**Extracted data:**
┌────────

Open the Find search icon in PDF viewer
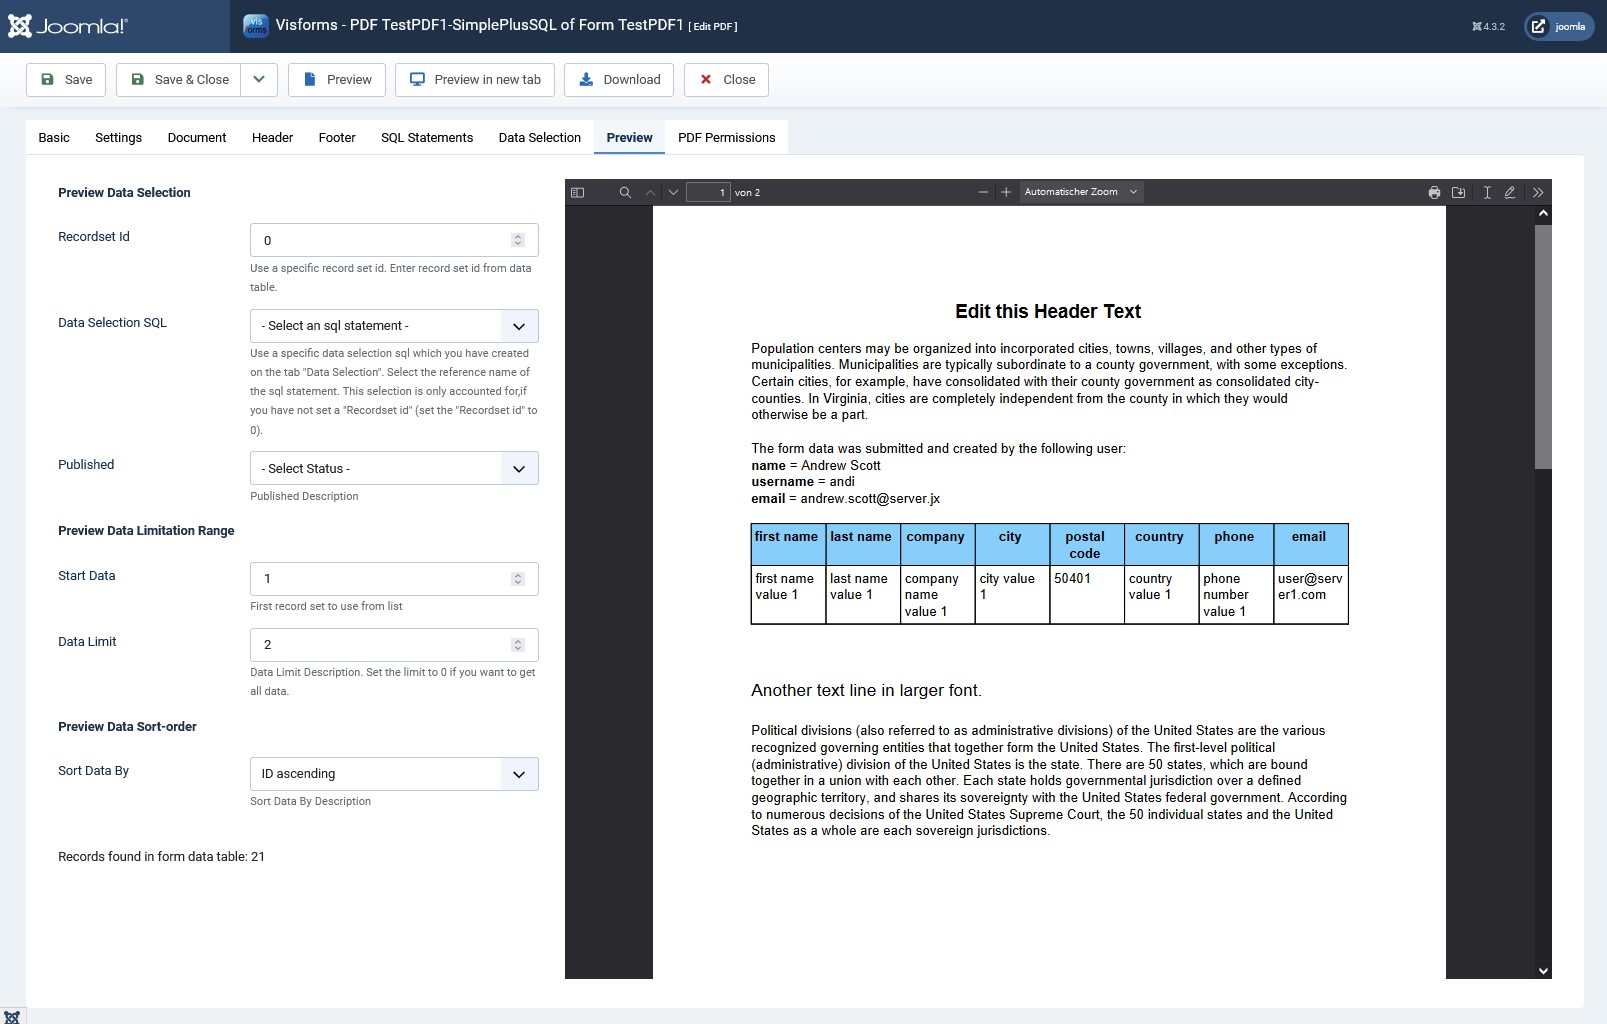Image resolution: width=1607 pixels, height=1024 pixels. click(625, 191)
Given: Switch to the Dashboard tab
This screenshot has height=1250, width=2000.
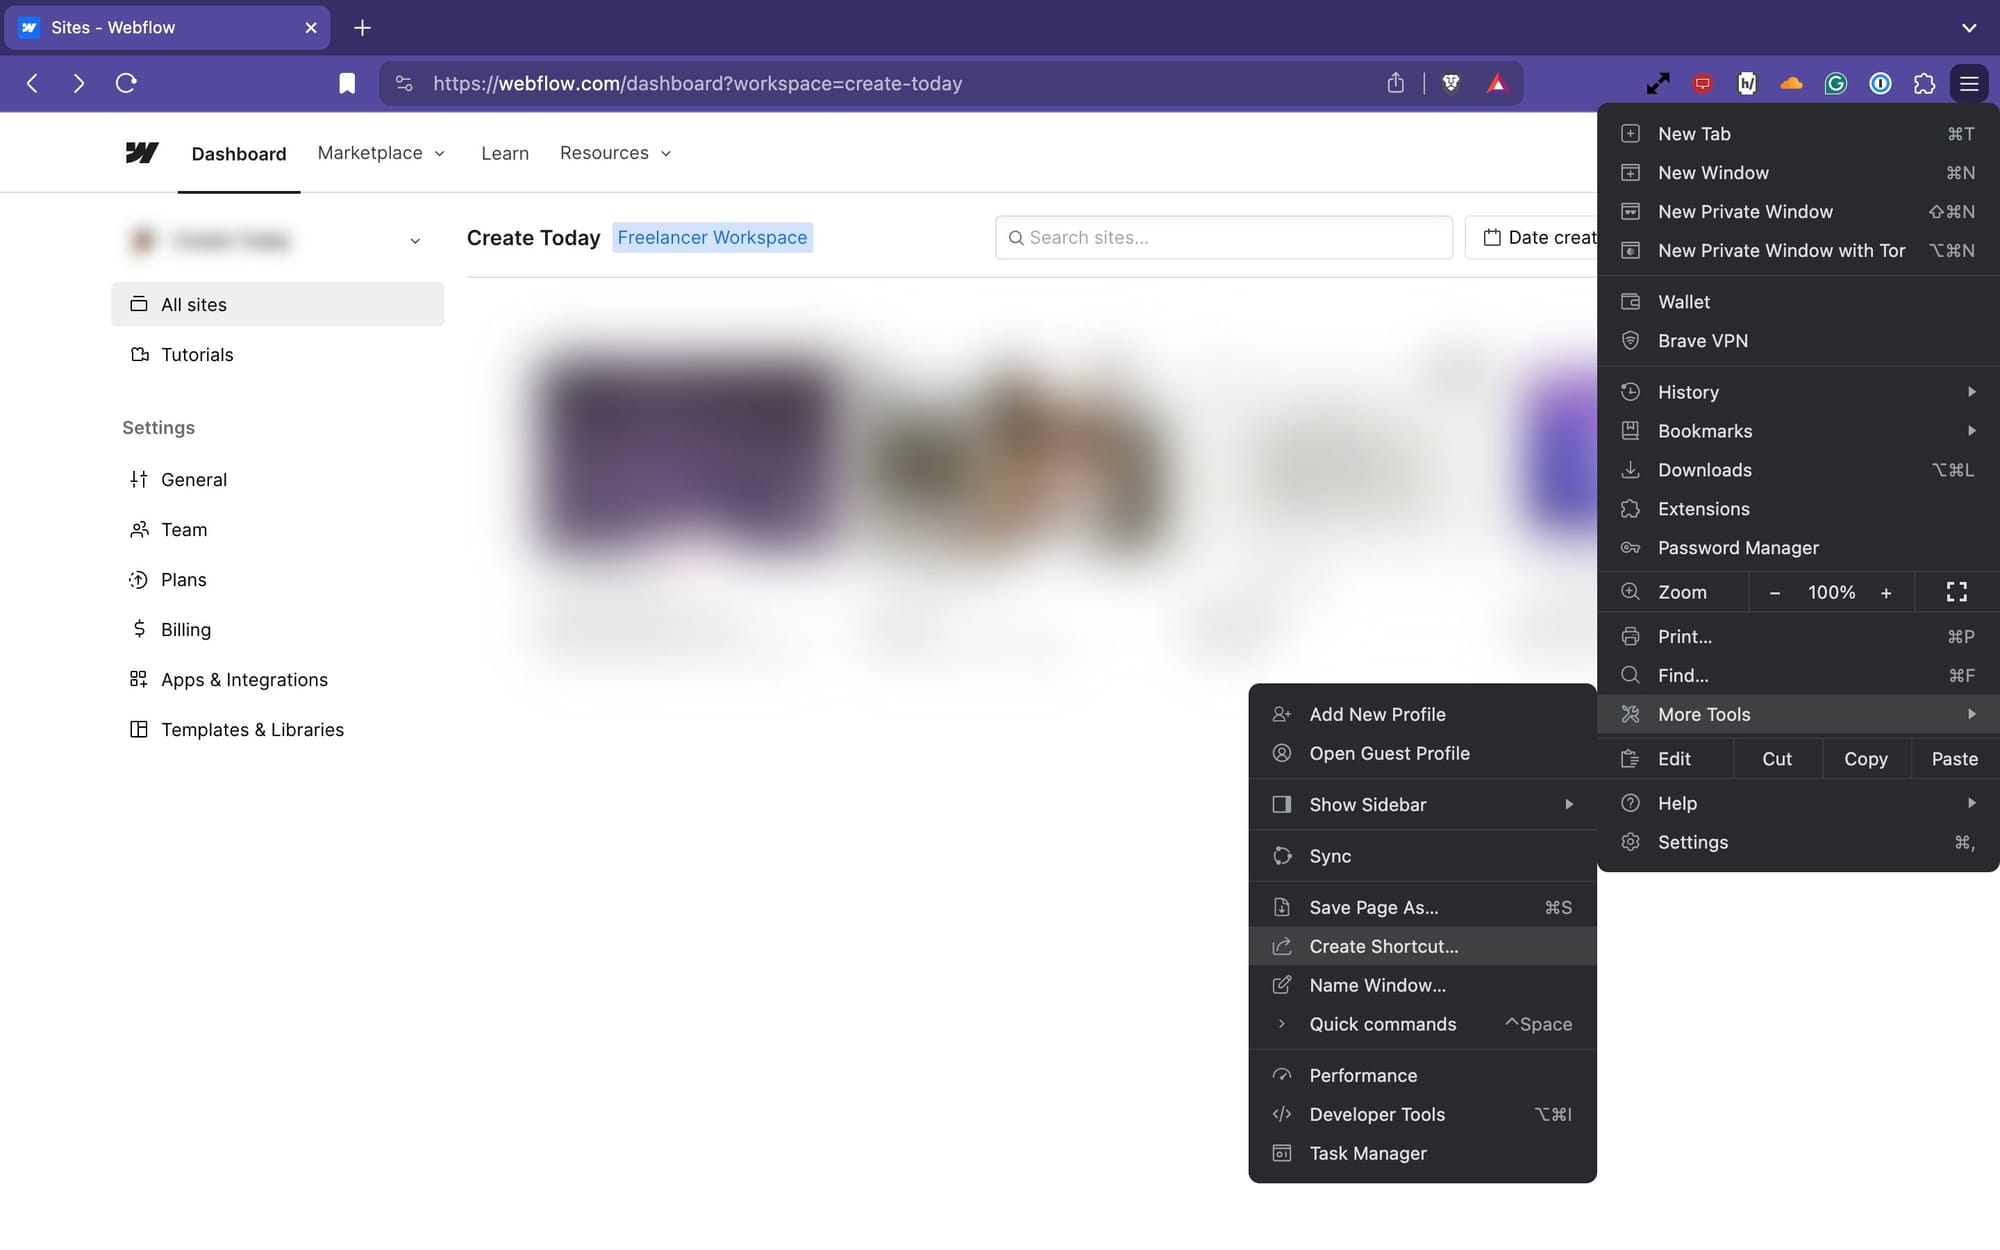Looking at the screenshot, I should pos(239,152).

└────────

**Work task:** Could you return each entry word for word, with the images omitted?

**Written solution:**
Open the Find search icon in PDF viewer
Image resolution: width=1607 pixels, height=1024 pixels. click(625, 191)
Given: Switch to the Dashboard tab
This screenshot has height=1250, width=2000.
Looking at the screenshot, I should pos(239,152).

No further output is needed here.